Ефим только ухмыльнулся. Он крепко помнил: хуже той жизни, которой жила Устька дома, быть не может ничего. Но даже они с братом были изрядно удивлены лёгкостью этапной жизни. Оба они выросли на хороших харчах в богатом доме. Сносной кормёжкой их было не удивить. Но чем дальше их уводили от России, тем больше становилось дорожных вольностей. Конвойные офицеры относились к арестантам снисходительно, позволяли привалы и в особенно жаркий летний день даже отпускали всю партию поплескаться в реке или озере. Подаяния и пожертвования в деревнях были такие, что Устинья диву давалась: «Ровно не кромешники, а святые апостолы по Руси движутся! И кто б только подумать мог!»
Так всё хорошо шло… И надо ж было этому барину на головы им свалиться! Ефим до сих пор скрипел зубами, вспоминая, как больше двух месяцев сидели на полуэтапе во Владимире, ожидая, пока пройдёт карантин, – и как в день отправки соединились с догнавшей партией из Москвы. Когда все вместе тронулись по дороге, Ефим заметил, что к обозу прибавилась новая телега.

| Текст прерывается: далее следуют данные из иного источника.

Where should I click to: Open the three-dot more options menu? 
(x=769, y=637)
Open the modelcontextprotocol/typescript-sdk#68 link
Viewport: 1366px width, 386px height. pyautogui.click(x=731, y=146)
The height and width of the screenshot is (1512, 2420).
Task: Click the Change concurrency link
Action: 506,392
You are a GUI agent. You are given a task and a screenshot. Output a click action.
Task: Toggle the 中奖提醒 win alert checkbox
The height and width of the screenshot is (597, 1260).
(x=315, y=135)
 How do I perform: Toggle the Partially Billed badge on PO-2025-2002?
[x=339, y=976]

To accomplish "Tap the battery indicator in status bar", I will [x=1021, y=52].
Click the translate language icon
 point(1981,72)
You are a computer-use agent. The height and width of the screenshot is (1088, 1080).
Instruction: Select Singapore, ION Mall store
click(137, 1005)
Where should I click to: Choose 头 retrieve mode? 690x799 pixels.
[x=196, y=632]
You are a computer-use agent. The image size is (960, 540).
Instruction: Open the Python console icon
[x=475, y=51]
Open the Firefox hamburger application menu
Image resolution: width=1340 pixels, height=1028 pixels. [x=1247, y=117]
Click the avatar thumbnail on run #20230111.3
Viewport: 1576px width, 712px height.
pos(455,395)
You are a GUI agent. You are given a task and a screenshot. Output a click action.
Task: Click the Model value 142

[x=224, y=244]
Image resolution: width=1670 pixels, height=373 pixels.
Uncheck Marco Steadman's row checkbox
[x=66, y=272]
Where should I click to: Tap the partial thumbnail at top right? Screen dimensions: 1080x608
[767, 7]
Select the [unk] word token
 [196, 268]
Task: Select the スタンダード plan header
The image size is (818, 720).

– Это кто там едет? – крикнул он. – Антипка, поглянь! С виду из бар!
– Может, кто по делу, – пожал плечами Антип. – Охвицер какой до места следует, да мало ль…
Ефим пригляделся. Лицо человека, который зябко кутался в потрёпанную пехотную шинель, показалось ему смутно знакомым. Но пока он напрягал память, рядом тихо ахнула Устинья.
– Батюшки! Богородица пресвятая! Да… как же это?!
Ефим оглянуться не успел – а жена уже летела назад по обочине дороги и кричала на всё поле:
– Барин! Господин Иверзнев! Михайла Николаевич! Да как же это, боже мой?!
– Вот так, Устинья, – спокойно и, казалось, без удивления ответил ссыльный. Спрыгнув со своей телеги, он ловко подхватил Устю, цепи которой спутались в шаге от него. – Вот… видишь, как встретиться довелось! Не знаю, как ты, а я рад! Где твой муж? И его брат? Они живы?
– Здесь… Оба здесь… – Устинья плакала и не верила собственным глазам. Как могло случиться, что Михайла Николаевич, студент, доктор, друг её барина… и вдруг – здесь? Среди кандальной партии?! – Да вы-то, господи, вы-то как же… Вы ведь благородный… С нами… На телеге… Да за что же?!
– Эй! Что ещё такое? А ну, на место! Ещё через город не прошли! – сердито окликнул её конвойный. – Ишь, кинулась! Не положено!